Work to complete:
Quote the records verbatim from the line containing "You are a GUI" through the end of the records, omitting the pictures.

----- Data -----

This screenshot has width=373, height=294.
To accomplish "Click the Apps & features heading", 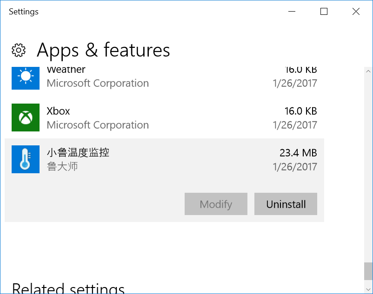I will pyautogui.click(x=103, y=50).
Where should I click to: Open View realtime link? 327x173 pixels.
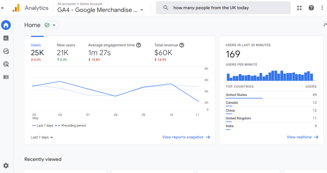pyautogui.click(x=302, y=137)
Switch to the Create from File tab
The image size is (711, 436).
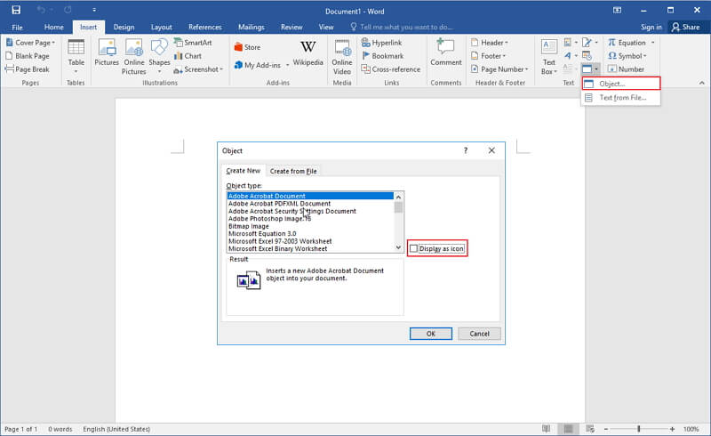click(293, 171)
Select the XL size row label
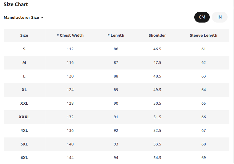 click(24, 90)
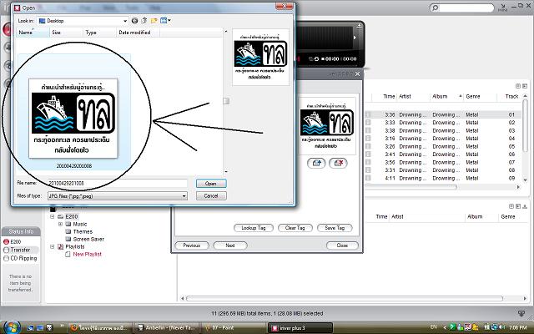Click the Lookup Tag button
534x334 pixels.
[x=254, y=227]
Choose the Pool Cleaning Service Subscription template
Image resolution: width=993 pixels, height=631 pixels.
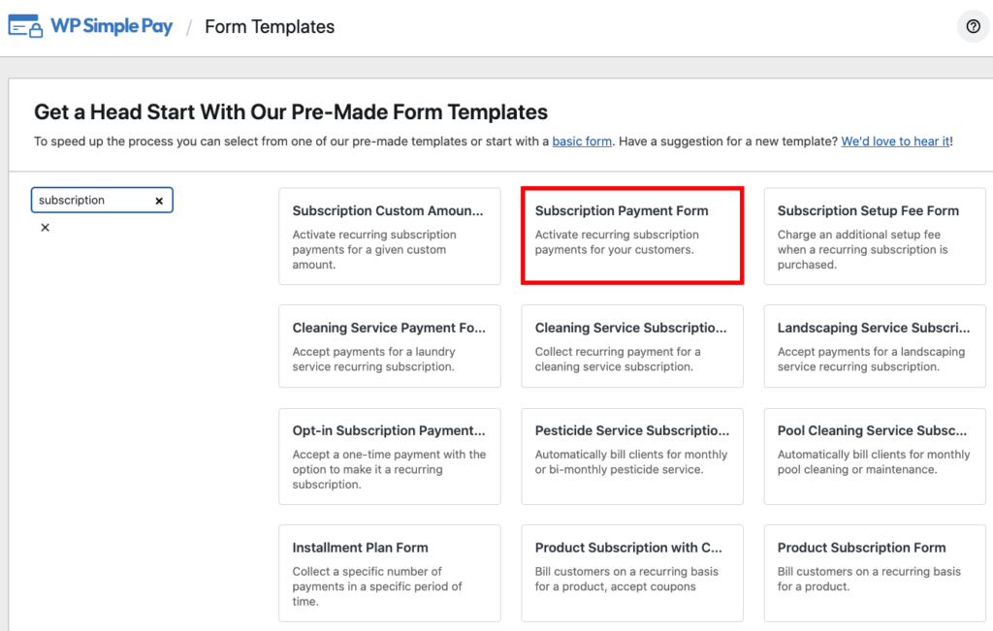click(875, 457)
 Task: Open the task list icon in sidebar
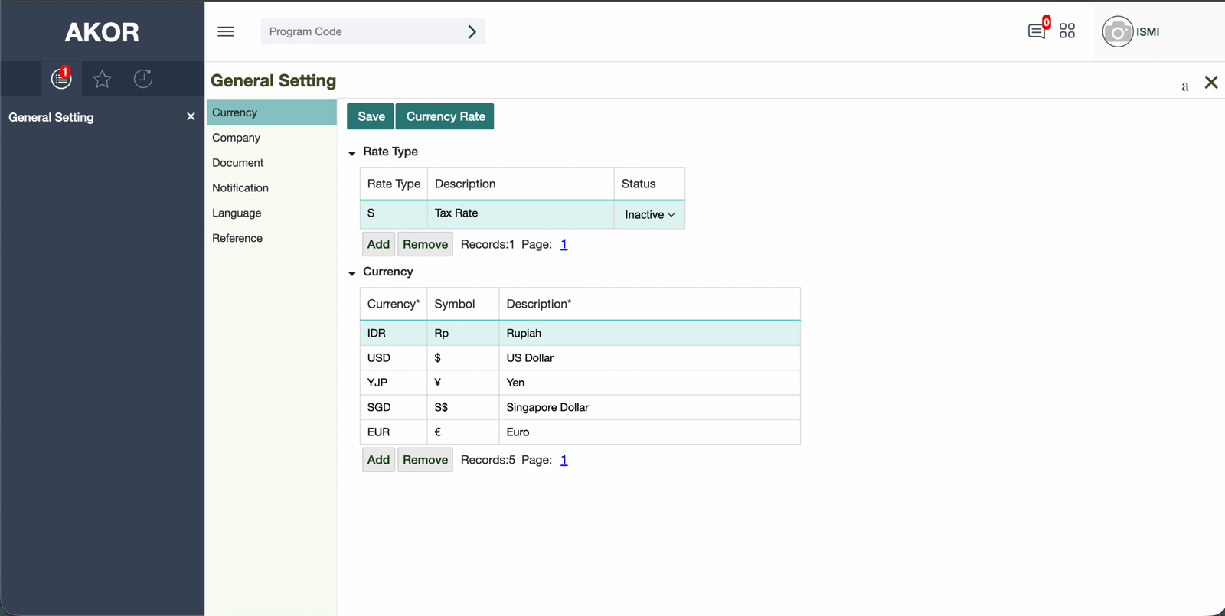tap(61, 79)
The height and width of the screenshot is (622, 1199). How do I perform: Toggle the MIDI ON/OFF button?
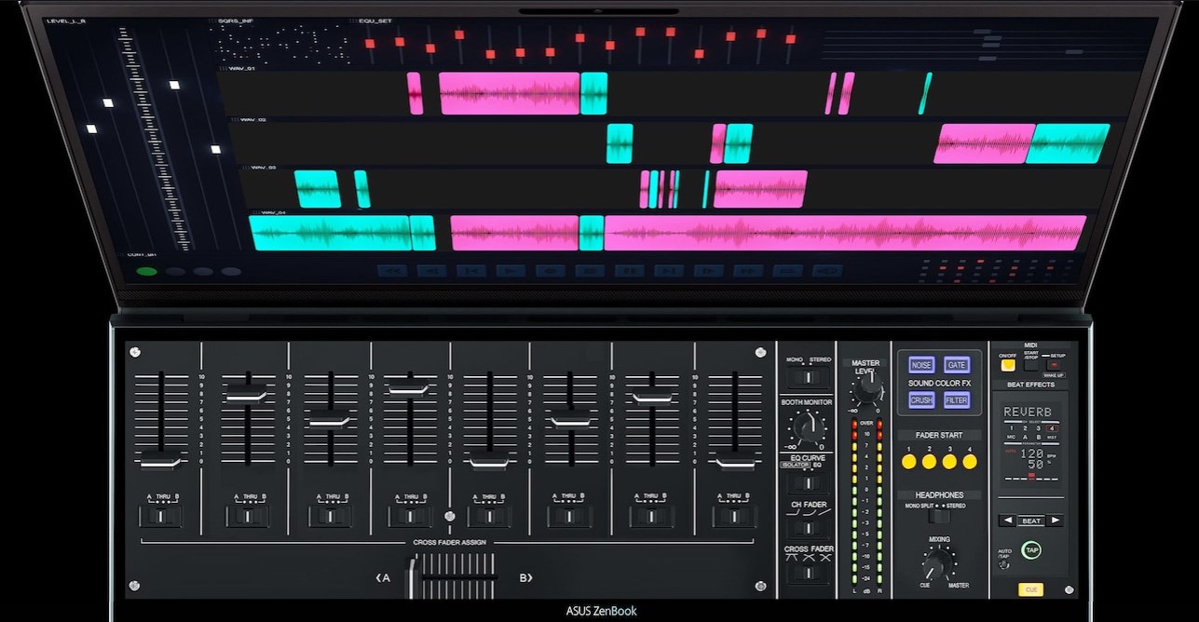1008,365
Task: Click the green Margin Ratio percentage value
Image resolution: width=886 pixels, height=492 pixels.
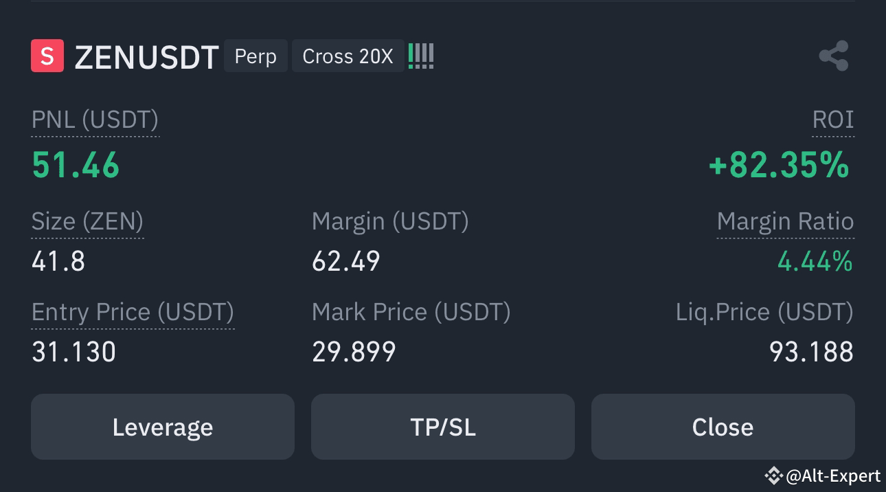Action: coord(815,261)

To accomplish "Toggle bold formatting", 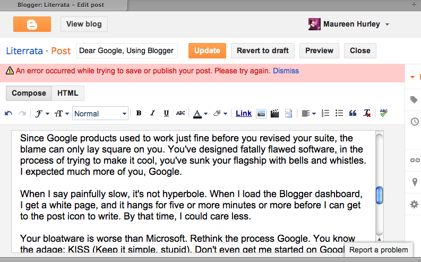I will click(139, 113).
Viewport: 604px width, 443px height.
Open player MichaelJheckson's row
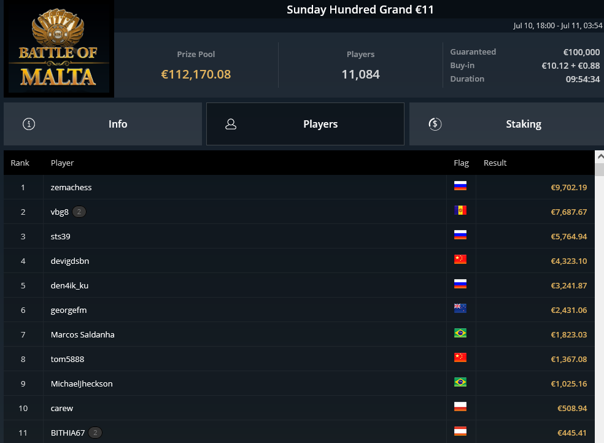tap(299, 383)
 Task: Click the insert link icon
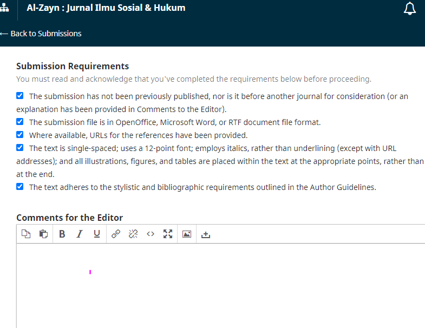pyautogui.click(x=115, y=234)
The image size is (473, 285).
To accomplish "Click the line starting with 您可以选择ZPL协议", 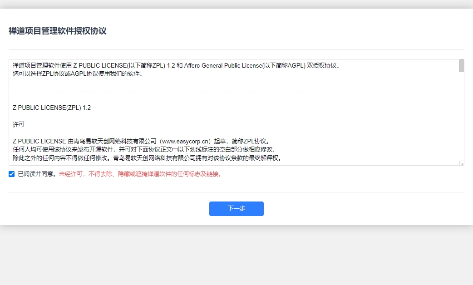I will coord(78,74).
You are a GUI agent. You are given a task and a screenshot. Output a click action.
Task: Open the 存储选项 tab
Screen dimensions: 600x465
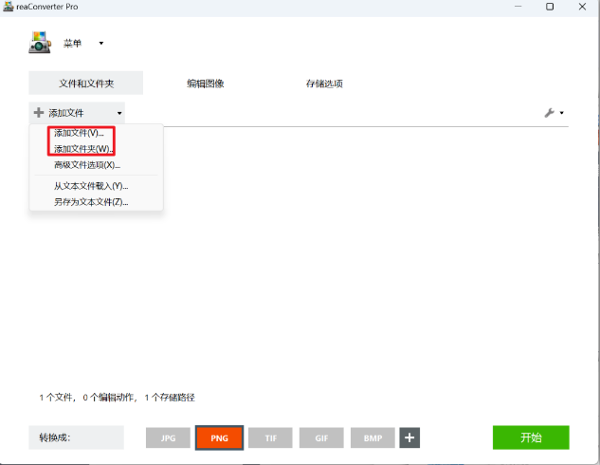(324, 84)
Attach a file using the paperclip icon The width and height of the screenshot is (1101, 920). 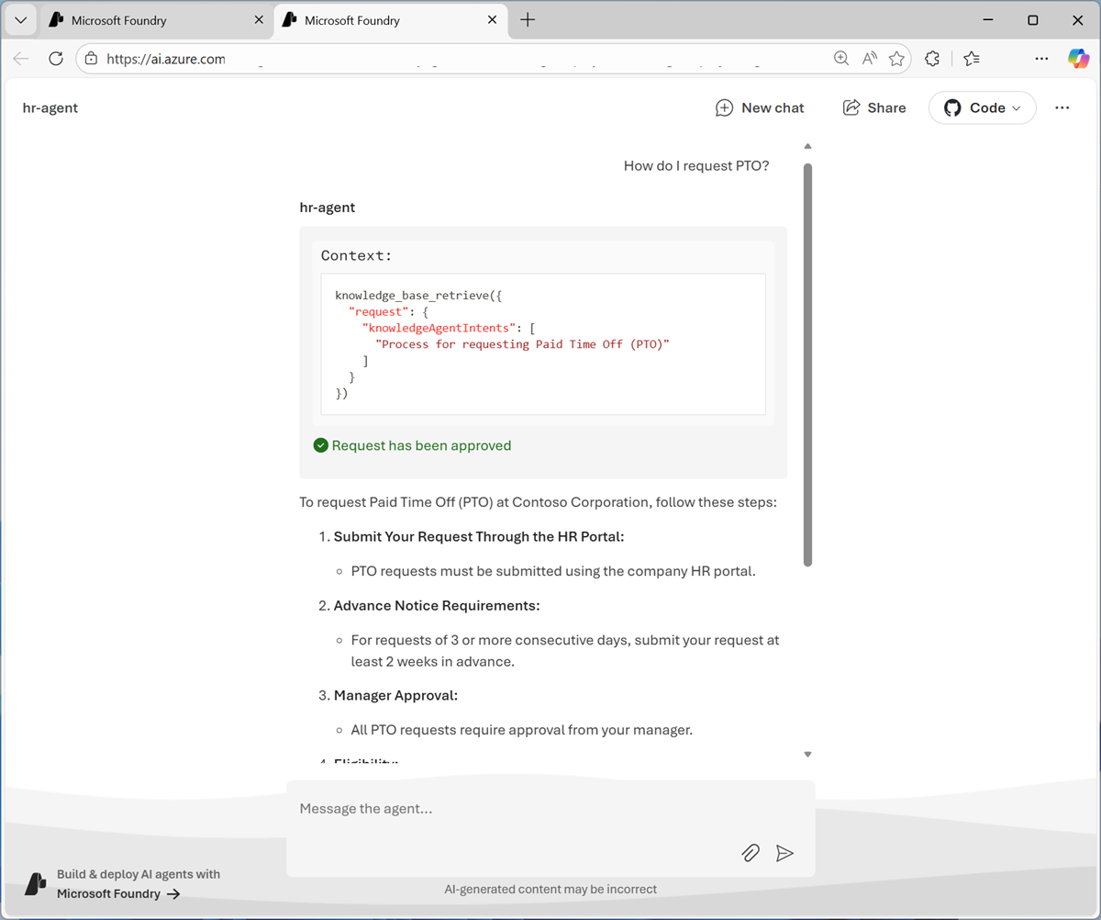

-----

Written answer:
You are a GUI agent. You are given a task and a screenshot. Output a click action.
Task: Open the 存储选项 tab
Screen dimensions: 600x465
(324, 84)
Attach a file using the paperclip icon The width and height of the screenshot is (1101, 920). 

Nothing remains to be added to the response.